Exercise description: Copy the lines between the one holding "What do you" and the one holding "center [302, 1067].", both included, word for word and with the pictures left out.

Material provided:
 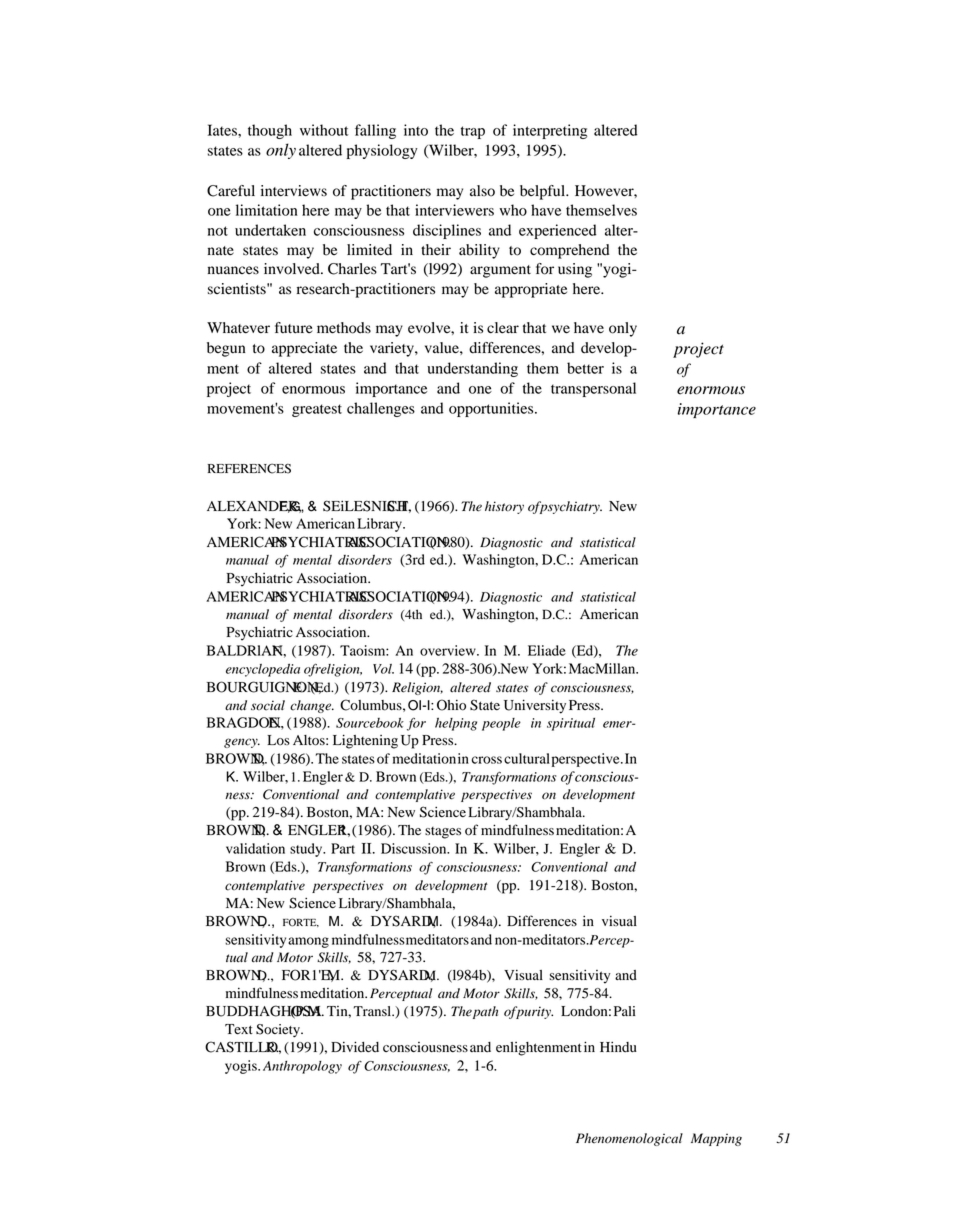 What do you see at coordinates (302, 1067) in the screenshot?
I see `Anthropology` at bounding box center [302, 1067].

...

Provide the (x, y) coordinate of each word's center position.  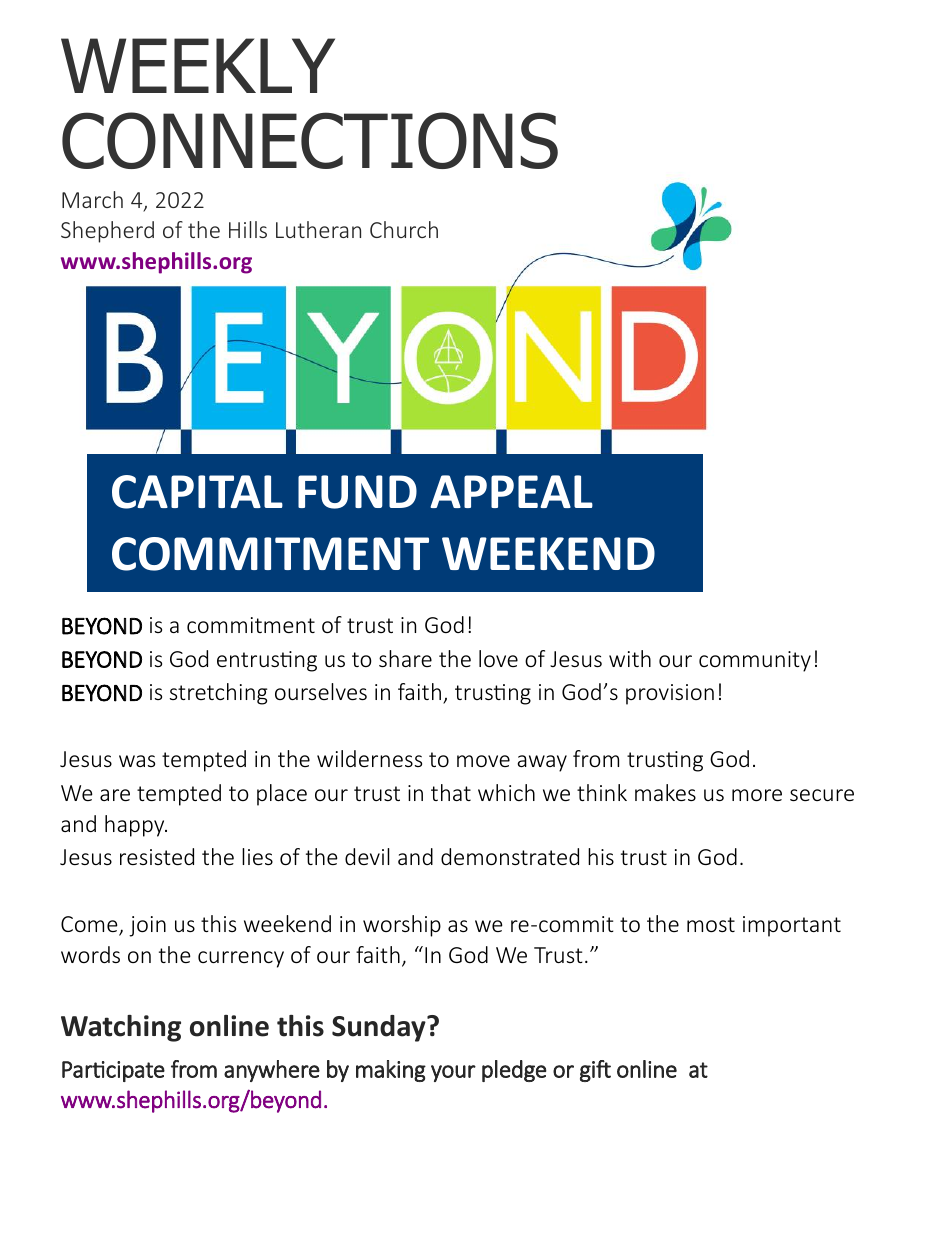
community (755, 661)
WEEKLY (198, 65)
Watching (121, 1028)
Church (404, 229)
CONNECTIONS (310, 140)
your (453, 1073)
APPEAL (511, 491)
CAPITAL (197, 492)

---

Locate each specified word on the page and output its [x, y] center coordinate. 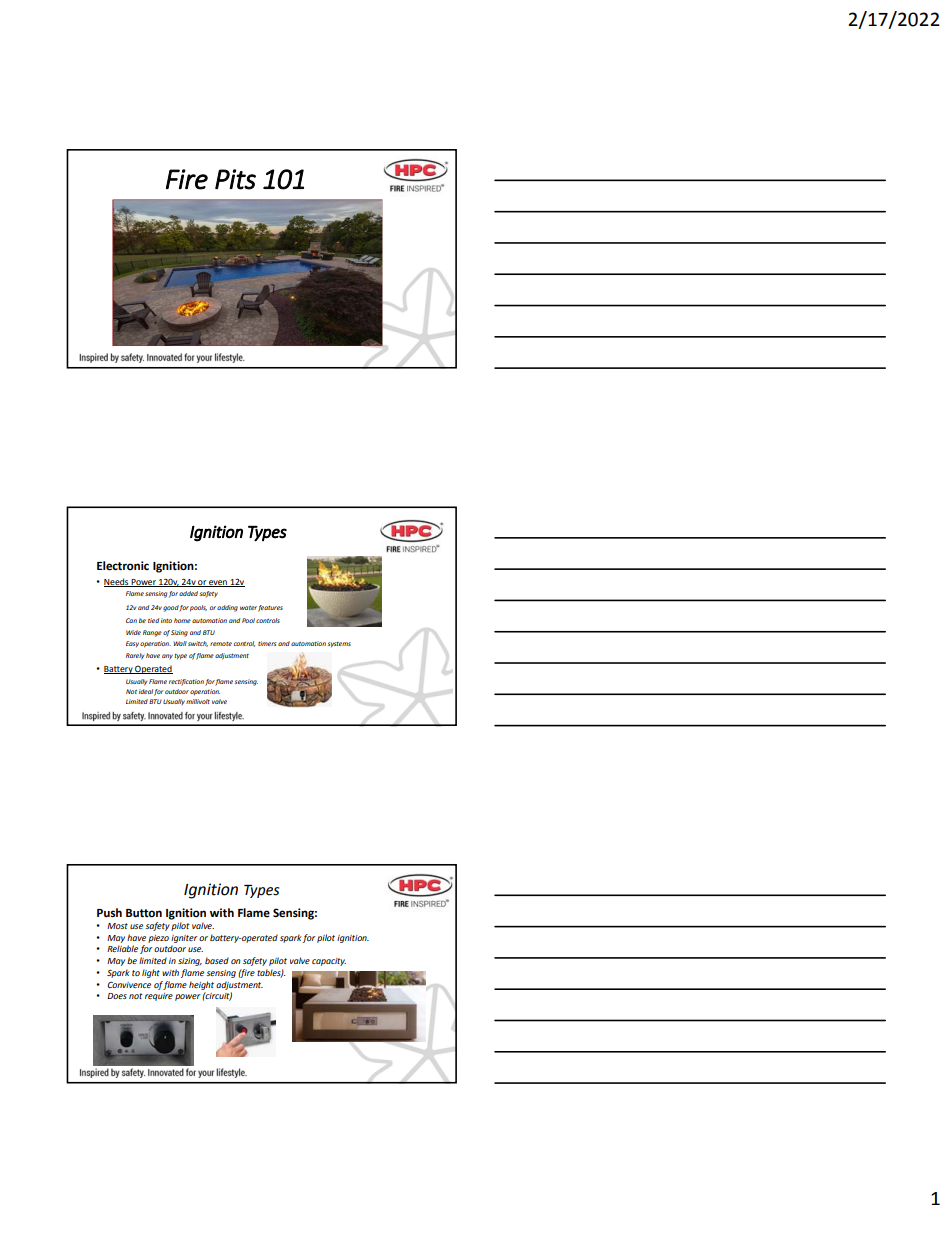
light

Reply:
  What do you see at coordinates (302, 1067) in the screenshot?
I see `Anthropology` at bounding box center [302, 1067].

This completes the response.